Quizás el caso más emblemático, por la difusión y por lo que
está en juego, sea la película Aviones,
de Disney –no por casualidad, del mismo dueño de Monsanto- donde los niños
aprenden a amar al avioncito fumigador de soja que los riega con glifosato
desde el cielo, asociado a mensajes supuestamente nobles como la amistad, la
lealtad, el “campesino” chuncano y valiente que supera todos los retos y cumple
su sueño de triunfar en grande.
Es cierto que jamás van a alcanzar la trayectoria del cuento
de la gallina de los huevos de oro, que nos viene advirtiendo desde hace siglos
el peligro de destruir la fuente que nos entrega un poquito de riqueza cada
día, por pretender extraérsela violentamente
toda de golpe. Ni por asomo, la milenaria
fuerza arquetípica del mito del Rey Midas, a quien los dioses le conceden el
deseo de que se convierta en oro todo lo que toque: el agua y los frutos se
vuelven vil metal al llegar a sus labios, y Midas muere de hambre, de sed y
desesperación acariciando a su hija, transformada en una estatua dorada y sin
vida.
Sin embargo, no deja de ser inquietante la pregunta: ¿qué
sucede cuando en las mentes infantiles se siembra la semillita de la codicia,
la ambición, el policía interior, o el amor por los dados? Elementos que
después, de adultos, se repiten en las psiquis de los trabajadores mineros, de
los buscadores de oro en general, de los especuladores de todo tipo: el sueño
de dar el batacazo sin esfuerzo y ganar millones de la noche a la mañana. A
cualquier costo, así haya que asesinar, que reprimir a poblaciones inocentes
que lo único que quieren es vivir en paz, sin venenos que les caigan de arriba.
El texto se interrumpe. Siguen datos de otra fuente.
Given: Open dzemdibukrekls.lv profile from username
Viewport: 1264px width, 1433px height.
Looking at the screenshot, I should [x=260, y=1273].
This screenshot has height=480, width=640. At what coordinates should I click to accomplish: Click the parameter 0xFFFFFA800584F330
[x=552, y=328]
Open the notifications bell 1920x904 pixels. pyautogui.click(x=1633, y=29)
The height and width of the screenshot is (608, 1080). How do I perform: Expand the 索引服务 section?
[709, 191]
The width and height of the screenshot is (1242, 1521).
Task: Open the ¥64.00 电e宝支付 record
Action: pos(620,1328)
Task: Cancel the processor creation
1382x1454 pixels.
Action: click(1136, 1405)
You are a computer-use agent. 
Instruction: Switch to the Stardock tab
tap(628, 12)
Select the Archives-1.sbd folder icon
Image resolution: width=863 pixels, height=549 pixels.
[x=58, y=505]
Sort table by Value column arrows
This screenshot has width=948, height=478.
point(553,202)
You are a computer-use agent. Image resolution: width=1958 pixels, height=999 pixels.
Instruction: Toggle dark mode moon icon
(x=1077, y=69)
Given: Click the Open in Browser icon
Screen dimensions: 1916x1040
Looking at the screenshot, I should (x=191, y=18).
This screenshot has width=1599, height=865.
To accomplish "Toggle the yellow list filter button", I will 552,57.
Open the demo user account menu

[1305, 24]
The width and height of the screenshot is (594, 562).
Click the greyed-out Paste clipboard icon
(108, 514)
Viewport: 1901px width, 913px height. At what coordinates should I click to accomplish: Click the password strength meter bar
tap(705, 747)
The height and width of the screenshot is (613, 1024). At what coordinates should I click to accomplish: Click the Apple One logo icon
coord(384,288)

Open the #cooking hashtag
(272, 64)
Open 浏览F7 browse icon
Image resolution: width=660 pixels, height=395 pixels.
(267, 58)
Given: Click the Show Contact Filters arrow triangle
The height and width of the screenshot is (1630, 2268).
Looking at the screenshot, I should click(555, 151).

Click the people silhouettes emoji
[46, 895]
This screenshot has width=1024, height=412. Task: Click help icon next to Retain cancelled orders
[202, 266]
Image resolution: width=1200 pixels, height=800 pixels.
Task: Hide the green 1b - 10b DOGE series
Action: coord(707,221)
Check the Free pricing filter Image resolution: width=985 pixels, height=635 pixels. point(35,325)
No se sabe bien por qué ni para qué algunos adultos quieren tanto oro, puesto
que la felicidad, ya la vienen dibujando espontáneamente tantos niños de todas las eras que, si los
dejáramos nomás con su sabiduría y sus crayones, nos darían una y otra vez los
argumentos invencibles: en sus dibujos ya está, entero, el mundo por venir.